「私」から「あなた」、「あなた」から「私」

 昨年度末、UPしたブログについて、卒業生の方からお手紙をいただきました。お読みいただいたうえに、ご感想までいただけたことに、心から感謝しております。拙文ですが、今年も、学校の中での様々な情報や感じたことなどを綴ってまいりますのでよろしくお願いいたします。

令和5年度 前期始業式を行いました。

マスクの着用と働き方改革に伴って学校として取り組むべき内容についての2点をお知らせした後、ご挨拶をしました。

以下は、式辞です。

 昨年度末の終業式では「瞬間」Moment「時間」を大事にしてくださいという話をしました。今日の式では、「人」を大事にしてほしいというお話をさせてください。
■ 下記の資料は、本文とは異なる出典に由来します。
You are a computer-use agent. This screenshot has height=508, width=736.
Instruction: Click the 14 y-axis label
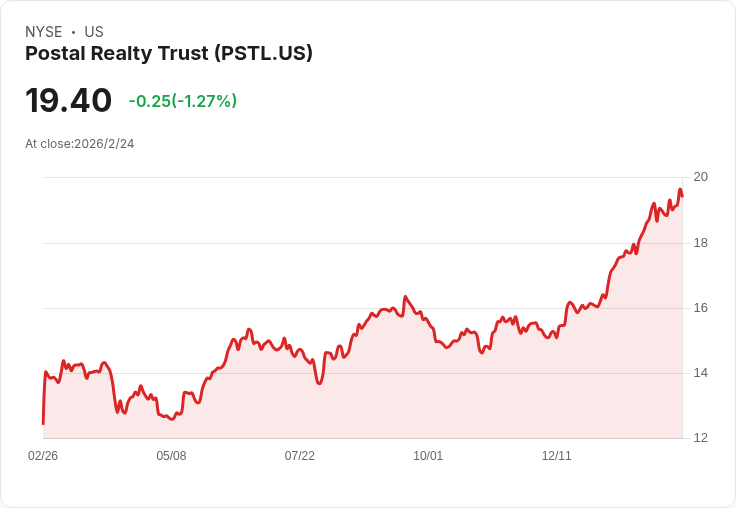700,373
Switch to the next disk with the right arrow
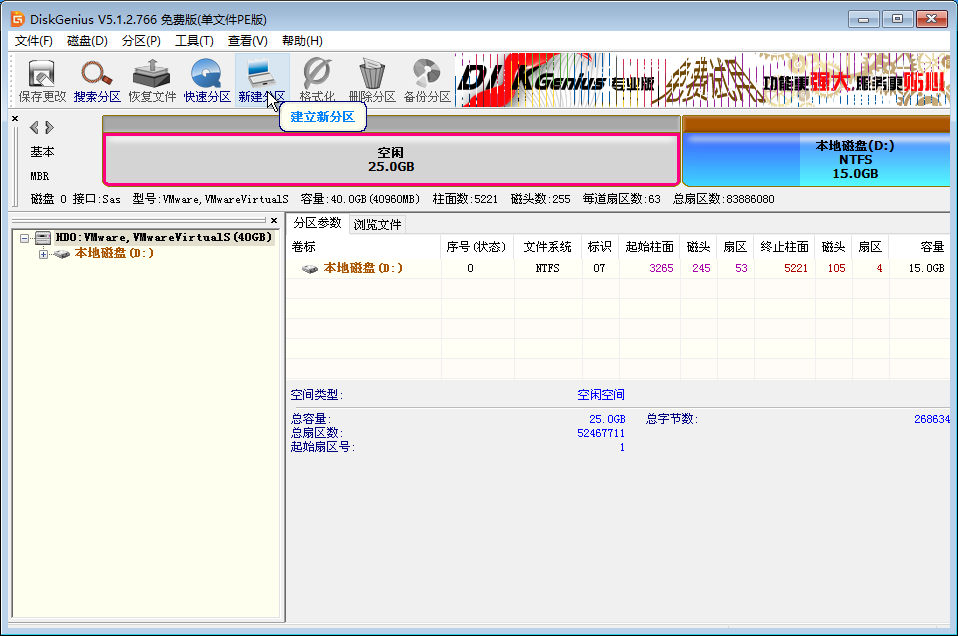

 いつものスタイルですが、皆さんの力を貸してください。

 みんなが英語の先生やったとして生徒から三単現のS、複数形のSってどう違うのかという質問が来たらどう答えますか?ちょっと近くの人と話をしてもらえますか?

 私はこう質問されたときに、「気合で覚えなさい。何度も口にして違和感があるようになればいい。」など極めて、前時代的な指示をしてしまいましたが、よく考えるとこの疑問はちゃんと伝える必要のあるものだと思い、先人の書かれた書物を読み、自分なりに考えてたどり着いたところは「一つではないよ。」がメッセージ。複数形は名詞が2つ以上あるのでわかりやすいですが、3単現のS。単数形という名前があるので困るのですが、―She speaks English.―が伝えようとするメッセージを考えればわかること、「(普通英語話すよね)always, usually, oftenなんか書かない。一回ではなく、繰り返し、日常的に話す。」というメッセージ。複数回起こるということが伝えられている。

 つまり、複数回(個)起こることには、sをつけるのが原則。とすれば、世の中の状況を考えれば、唯一無二のものより、複数個あることが普通。3単現のsをつけると習いましたが、実は、IとYouだけが人称代名詞の中で動詞にsをつけないことを許されていると考える方が無理がないのではないかと考えました。

 Iは大文字表記、youは単複同形。世界中で一人しかいないI、そして世界中で一人しかいないyou。sをつけなくてもいい特別な存在である人を大切にしてください。

 実は、今も私は、「私」、大文字のI~から皆さん一人、ひとりのYou「あなた」に語り掛けているつもりです。一人、ひとりの「あなた(たち)」Youです。この茨木高校というところで2023年度に2年生、3年生として巡り合った人たちです。

 日本語を教えていた時に、オーストラリアの生徒にこう教えていました。「五十音」ってすごいんやぞ。最初の「あ」行と最後の文字の「ん」で、人生で一番大事なものすべて語れるんや。(もちろん最後はたどたどしい英語で説明します。)案、因、運、縁、恩。いい「因」があれば、いい「縁」に恵まれ、「運」が舞い込んでくる。そこにいい「案」が浮かび、それはずっと循環する。ただ大切なことは「恩」を忘れないということ。感謝を忘れないことが重要だと説明しました。

 ぜひ、いただいたご縁や幸運を大切にして、目の前の人と話し合いの中で生まれた「案」を、そして自分自身である「因」を大切にしてほしいと思います。宿泊野外、体育祭様々な行事で話し合いをするときに「課題」(task)を明確にして、役割を決めて達成をめざしてほしいと思います。そしてそのtaskは「私」から「あなた」、「あなた」から「私」へ受け渡されるもの、共有するものという認識を持ってほしいのです。Taskという単語に、「私」Iと「あなた」You(U)を入れてみてください。お互いが預け、預けられるものに気づきましたか。ローマ字になります。TasUkI、「襷」(タスキ)です。授業、行事、課題研究に取り組みながら、「私」から「あなた」、「あなた」から「私」へ数多くの、色とりどりの「タスキ」TasUkIが受け渡される機会を見守り、応援していきたいと思います。佳い一年になりますように!